My name is Leah Wood and I teach learning disabled and dyslexic students at Eastwood High School for the Ysleta Independent School District in El Paso, Texas.  I use the Reading Horizons program. My students and I experience tremendous success with it. I find it works miracles for some students who have been told that they would never learn how to read above a certain grade level or read at all.

The Reading Horizons program teaches the forty-two sounds of the alphabet and a method of decoding. This program uses a marking system to teach learning disabled and dyslexic students how to read or improve their existing reading ability. It imparts the student with a useful tool to read. The marking system works by teaching the student to mark all the phonetic sounds that they learn with certain symbols. The students are at the board, so grading is done as the student performs each task. The feedback and results are immediate for the students. Corrections are done as the mistakes are made to enhance and increase learning. The program allows for modifications to fit any readers’ needs or levels. I believe the Reading Horizons program is truly an amazing instrument, primarily in its versatility. It can be used effectively with not only the learning disabled or adult beginning readers but with any level of reader.

The Ysleta ISD used the phonics as a pilot program with my resource reading class. Previously there existed no “reading program” for the learning disabled students in the reading class. When I was asked to try the program, I agreed. Previous techniques were ineffective. I pre-tested my students and most scored between a pre-primer and a third-grade reading level. Within two months, each student increased at least one full reading level. At age fifteen, Joe* tested at a pre-primer level. After working with the program for two and a half years he now scores at a 3.5 reading level. John, a severely dyslexic student, is currently taking Chemistry and doing well. Richard had no registered reading level when he began the course in October of 1993. After extensive work and quite a few battles in which I tried to convince him why he should learn to read, Richard now reads at a 2.5 reading level. Richard is a 16-year-old gang member from Dallas, Texas. He remarked he did not need to know how to read because his “homeboys” would take care of him. When he came to the realization that this may not occur, he began to learn quickly with the Reading Horizons program. Those who have worked with him before are rather impressed with what he has accomplished.

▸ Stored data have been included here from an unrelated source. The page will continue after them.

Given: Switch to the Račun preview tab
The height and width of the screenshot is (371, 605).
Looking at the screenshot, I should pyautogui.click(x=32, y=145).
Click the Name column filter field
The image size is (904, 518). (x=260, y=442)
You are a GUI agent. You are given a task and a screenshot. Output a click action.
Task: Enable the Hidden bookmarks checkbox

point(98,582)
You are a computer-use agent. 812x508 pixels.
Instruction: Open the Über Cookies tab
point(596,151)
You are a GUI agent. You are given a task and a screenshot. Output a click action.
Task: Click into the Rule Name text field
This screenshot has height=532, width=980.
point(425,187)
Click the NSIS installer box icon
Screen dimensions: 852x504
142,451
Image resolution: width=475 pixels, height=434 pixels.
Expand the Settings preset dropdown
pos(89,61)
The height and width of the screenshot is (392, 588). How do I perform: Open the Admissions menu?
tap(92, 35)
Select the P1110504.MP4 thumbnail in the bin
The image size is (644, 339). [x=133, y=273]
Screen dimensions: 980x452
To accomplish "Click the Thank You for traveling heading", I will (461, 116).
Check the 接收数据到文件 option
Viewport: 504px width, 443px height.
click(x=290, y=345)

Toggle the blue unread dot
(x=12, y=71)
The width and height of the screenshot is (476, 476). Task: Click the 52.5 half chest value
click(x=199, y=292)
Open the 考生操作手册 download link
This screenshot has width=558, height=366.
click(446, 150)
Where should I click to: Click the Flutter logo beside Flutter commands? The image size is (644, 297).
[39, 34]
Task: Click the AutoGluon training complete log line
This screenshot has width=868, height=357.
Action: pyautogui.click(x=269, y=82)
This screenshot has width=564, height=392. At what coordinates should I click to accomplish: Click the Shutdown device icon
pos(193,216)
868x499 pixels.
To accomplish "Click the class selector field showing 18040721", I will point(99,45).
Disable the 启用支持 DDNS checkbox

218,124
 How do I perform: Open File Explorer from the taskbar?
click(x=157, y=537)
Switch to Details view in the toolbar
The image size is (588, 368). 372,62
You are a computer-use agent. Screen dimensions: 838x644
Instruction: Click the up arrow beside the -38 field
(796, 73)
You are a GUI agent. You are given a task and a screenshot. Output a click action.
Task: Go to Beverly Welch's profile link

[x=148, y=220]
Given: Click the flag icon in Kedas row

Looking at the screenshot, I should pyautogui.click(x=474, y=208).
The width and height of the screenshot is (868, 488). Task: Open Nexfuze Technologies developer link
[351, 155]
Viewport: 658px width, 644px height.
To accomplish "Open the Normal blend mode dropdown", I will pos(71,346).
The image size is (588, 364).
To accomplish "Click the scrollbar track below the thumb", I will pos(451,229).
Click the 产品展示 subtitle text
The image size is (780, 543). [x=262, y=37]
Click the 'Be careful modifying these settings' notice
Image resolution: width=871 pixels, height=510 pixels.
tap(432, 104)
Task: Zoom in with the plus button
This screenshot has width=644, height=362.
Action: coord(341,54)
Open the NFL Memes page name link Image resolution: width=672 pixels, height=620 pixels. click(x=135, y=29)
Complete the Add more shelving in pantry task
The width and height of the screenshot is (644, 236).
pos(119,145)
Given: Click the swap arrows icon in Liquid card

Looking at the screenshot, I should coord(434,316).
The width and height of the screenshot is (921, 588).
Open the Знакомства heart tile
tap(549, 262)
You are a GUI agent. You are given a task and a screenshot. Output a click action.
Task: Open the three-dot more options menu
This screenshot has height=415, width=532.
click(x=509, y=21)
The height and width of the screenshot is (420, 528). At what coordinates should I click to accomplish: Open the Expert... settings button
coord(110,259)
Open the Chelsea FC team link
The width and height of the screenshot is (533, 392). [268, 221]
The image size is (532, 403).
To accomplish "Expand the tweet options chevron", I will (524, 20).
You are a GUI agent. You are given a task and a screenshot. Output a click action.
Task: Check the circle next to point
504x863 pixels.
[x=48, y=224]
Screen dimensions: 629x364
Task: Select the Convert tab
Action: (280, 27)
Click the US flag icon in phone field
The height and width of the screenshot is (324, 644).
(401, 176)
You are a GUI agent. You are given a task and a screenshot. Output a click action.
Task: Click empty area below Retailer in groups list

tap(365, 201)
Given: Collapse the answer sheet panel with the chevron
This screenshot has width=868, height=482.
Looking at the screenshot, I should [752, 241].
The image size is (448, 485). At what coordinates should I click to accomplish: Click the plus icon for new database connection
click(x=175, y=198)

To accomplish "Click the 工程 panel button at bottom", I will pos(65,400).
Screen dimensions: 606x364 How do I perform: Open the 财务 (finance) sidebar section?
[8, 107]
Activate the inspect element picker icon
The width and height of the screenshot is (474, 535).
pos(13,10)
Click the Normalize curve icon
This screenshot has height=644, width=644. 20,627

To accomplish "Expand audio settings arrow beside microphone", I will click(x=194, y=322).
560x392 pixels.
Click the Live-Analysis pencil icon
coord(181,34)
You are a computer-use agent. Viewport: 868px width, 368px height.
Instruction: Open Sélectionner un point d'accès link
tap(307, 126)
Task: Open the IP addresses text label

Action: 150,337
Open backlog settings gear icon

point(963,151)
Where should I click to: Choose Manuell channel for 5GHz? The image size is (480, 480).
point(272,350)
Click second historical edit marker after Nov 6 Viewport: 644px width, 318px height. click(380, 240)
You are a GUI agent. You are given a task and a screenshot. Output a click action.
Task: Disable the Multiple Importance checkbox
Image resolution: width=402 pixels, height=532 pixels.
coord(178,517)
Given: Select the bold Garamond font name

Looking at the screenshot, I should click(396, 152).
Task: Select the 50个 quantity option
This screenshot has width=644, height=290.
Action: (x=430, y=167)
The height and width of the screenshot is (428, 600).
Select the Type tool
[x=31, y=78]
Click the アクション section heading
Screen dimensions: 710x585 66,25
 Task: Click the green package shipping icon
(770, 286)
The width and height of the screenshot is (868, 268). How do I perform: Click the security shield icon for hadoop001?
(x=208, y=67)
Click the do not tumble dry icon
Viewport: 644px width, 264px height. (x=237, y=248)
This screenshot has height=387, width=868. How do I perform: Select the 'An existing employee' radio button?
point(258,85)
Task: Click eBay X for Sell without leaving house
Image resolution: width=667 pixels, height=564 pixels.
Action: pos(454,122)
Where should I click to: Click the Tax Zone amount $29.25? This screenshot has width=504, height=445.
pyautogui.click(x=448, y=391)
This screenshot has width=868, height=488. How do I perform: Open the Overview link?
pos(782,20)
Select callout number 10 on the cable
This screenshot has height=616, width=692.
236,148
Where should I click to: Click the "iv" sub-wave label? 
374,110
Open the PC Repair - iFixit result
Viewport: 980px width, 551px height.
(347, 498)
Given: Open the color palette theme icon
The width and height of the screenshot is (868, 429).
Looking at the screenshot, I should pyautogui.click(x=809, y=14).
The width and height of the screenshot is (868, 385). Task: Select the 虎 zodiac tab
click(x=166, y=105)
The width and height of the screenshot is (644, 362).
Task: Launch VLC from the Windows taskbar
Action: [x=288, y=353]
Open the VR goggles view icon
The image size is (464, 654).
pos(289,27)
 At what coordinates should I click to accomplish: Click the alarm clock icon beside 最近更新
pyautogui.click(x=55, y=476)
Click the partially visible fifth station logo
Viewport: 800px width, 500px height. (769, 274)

Bob has been in the Reading Horizons program for two and a half years. His dyslexia is so severe that a reading level higher than second grade was doubtful. After a long struggle and hard work, Bob is an honor roll student doing great with a 6.0 reading level! Pat first tested at a 2.5 reading level. He is now the best reader in the class with a 6.5 reading level. Juan is a bilingual student who has struggled in his high school classes due to the language barrier and the learning disabilities both in English and Spanish. Reading Horizons has helped to improve his English and raise his reading grade two level. Sue is a borderline MR student (mentally retarded) who has a good reading level for her ability. She has improved it and gained greater reading comprehension when she reads silently and aloud as well.

The program not only teaches learning disabled students how to read, but it also increases their overall self-esteem. It allows them to improve in their class work and outside life. Joe went from a C and D student who was getting involved with the wrong crowd to an A and B honor roll student involved in community activities. This may sound extreme, but this student’s self-esteem was so low that he expressed he felt worthless because he could not read. Once the reading began, his situation drastically improved. My student’s spelling and writing abilities have improved additionally. The method of coding that the program teaches aides learning disabled students in thinking about the words as they spell and write them. The program concentrates on comprehension and word meaning throughout each level and lesson.

The Reading Horizons program has been a blessing to my students. It has opened up a whole new world. I have seen such great improvements in their overall lives in terms of school works and self-esteem. I believe that is has saved many of my students from going down the wrong track in life. They have taken leaps and bounds in their reading abilities.